[PAGE TEXT]
In the case of the MP 396 study site, where only one time step was analyzed to evaluate the workflow performance on the extraordinary shape of oxbow lakes, a sub-sample was not needed. Further, only the accuracy of the derived shoreline was assessed, not the movement.

3. Results

3.1. Evaluation of the Workflow

3.1.1. Code and Performance

The Python script was run on a Linux Ubuntu server (system version 16.04.6 LTS) with a 64-bit architecture with 12 CPUs and a memory of 23 GB. The noise filtering and Otsu algorithm application with the subsequent vectorization of the water bodies for every image (with a size of 1.6 GB, covering the study site extent) took about 95 min. The calculation of the shoreline movement rate and direction was completed after an additional 25 min.

3.1.2. Quality of Noise Removal

Whereas the imagery in the years from 2006 to 2013 only needed little to no filtering, the 2016 image displayed high speckle from sunglint. In both cases, the median filter successfully removed the image noise while sharp borders of the water bodies were largely preserved. The filter was most efficient in the centre of the lakes where it produced a smooth water surface. In the shoreline area, the derivation was often inaccurate and was found to be related to sediment input from the shores or a shallow lake depth with a visible lake bottom. Further details can be found in Section 3.1.6.

[INFORMATION SHOWN]
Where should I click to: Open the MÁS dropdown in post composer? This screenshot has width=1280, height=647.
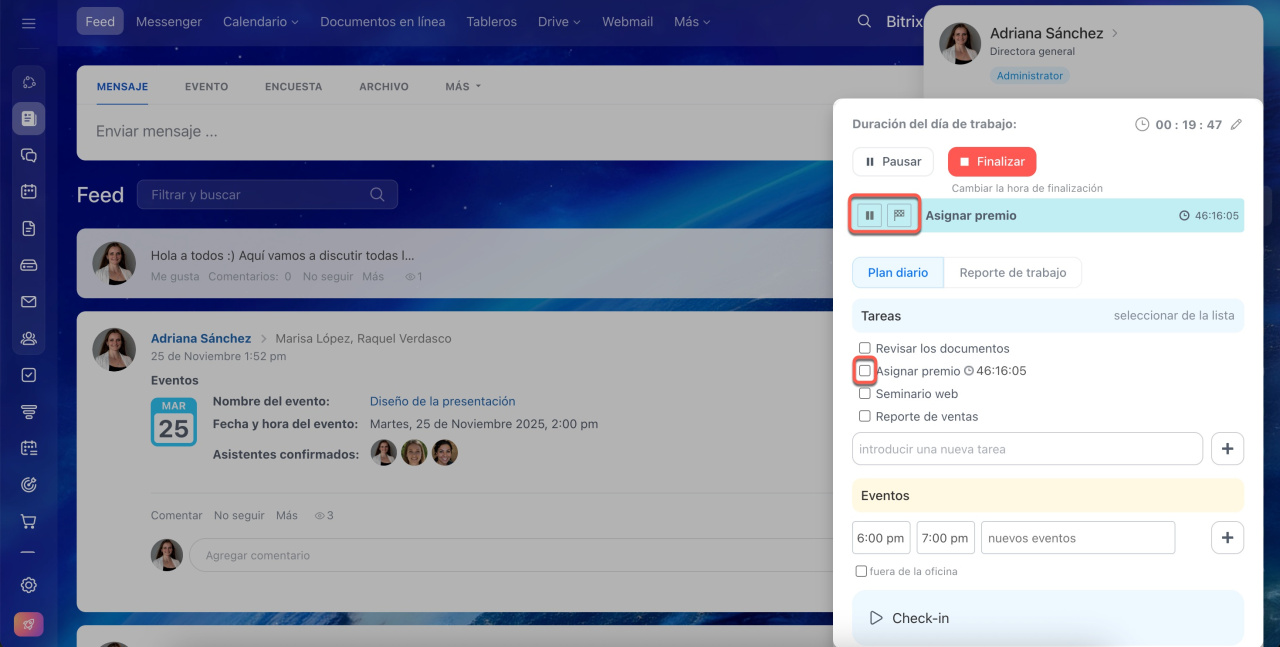(x=462, y=87)
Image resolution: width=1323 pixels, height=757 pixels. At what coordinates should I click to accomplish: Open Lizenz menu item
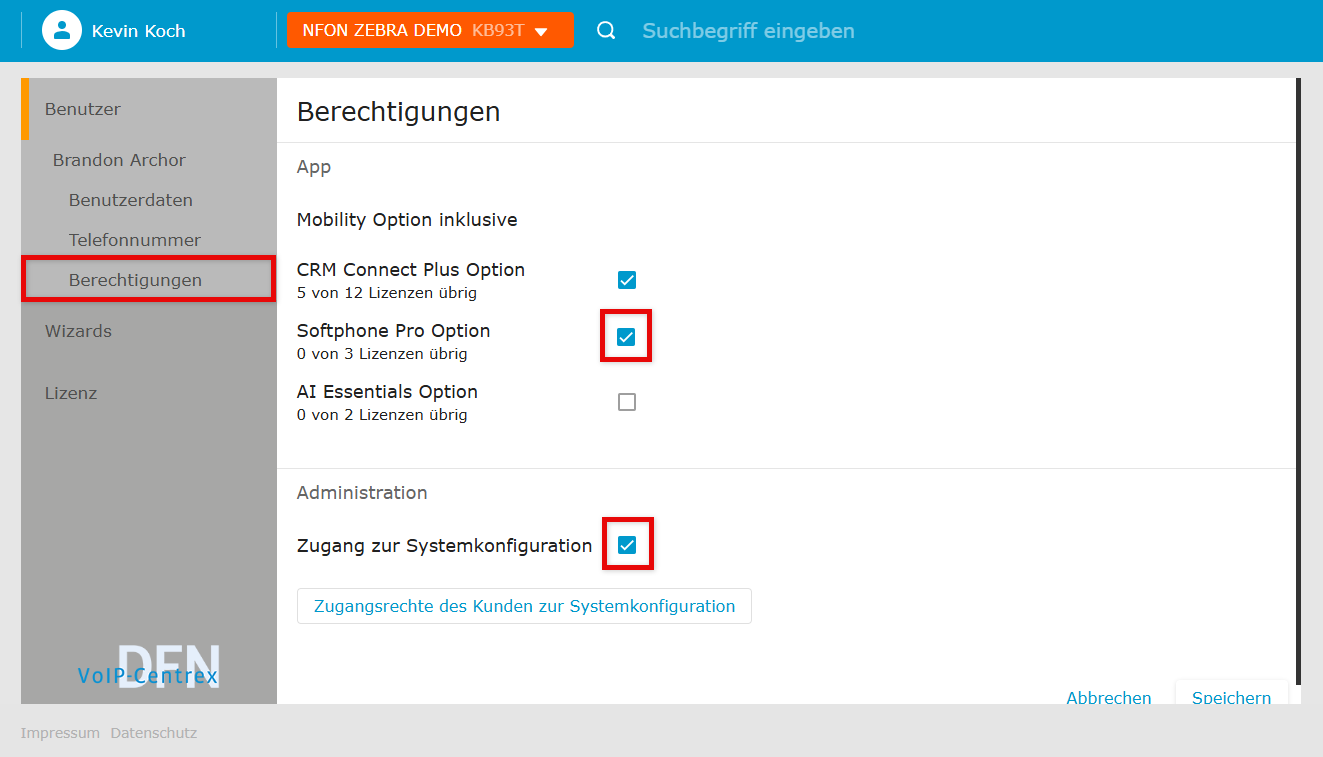[71, 393]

[ACTIONS TO TAKE]
(A) In the shoreline study excerpt, what caused the high speckle in the 2016 image?
(B) Reproduce the stretch of the shoreline study excerpt from "Whereas the imagery" through "in Section 3.1.6.".
The material after the shoreline study excerpt stands apart from it.

[RESPONSES FOR EACH TASK]
(A) Sunglint caused the high speckle.

(B)
Whereas the imagery in the years from 2006 to 2013 only needed little to no filtering, the 2016 image displayed high speckle from sunglint. In both cases, the median filter successfully removed the image noise while sharp borders of the water bodies were largely preserved. The filter was most efficient in the centre of the lakes where it produced a smooth water surface. In the shoreline area, the derivation was often inaccurate and was found to be related to sediment input from the shores or a shallow lake depth with a visible lake bottom. Further details can be found in Section 3.1.6.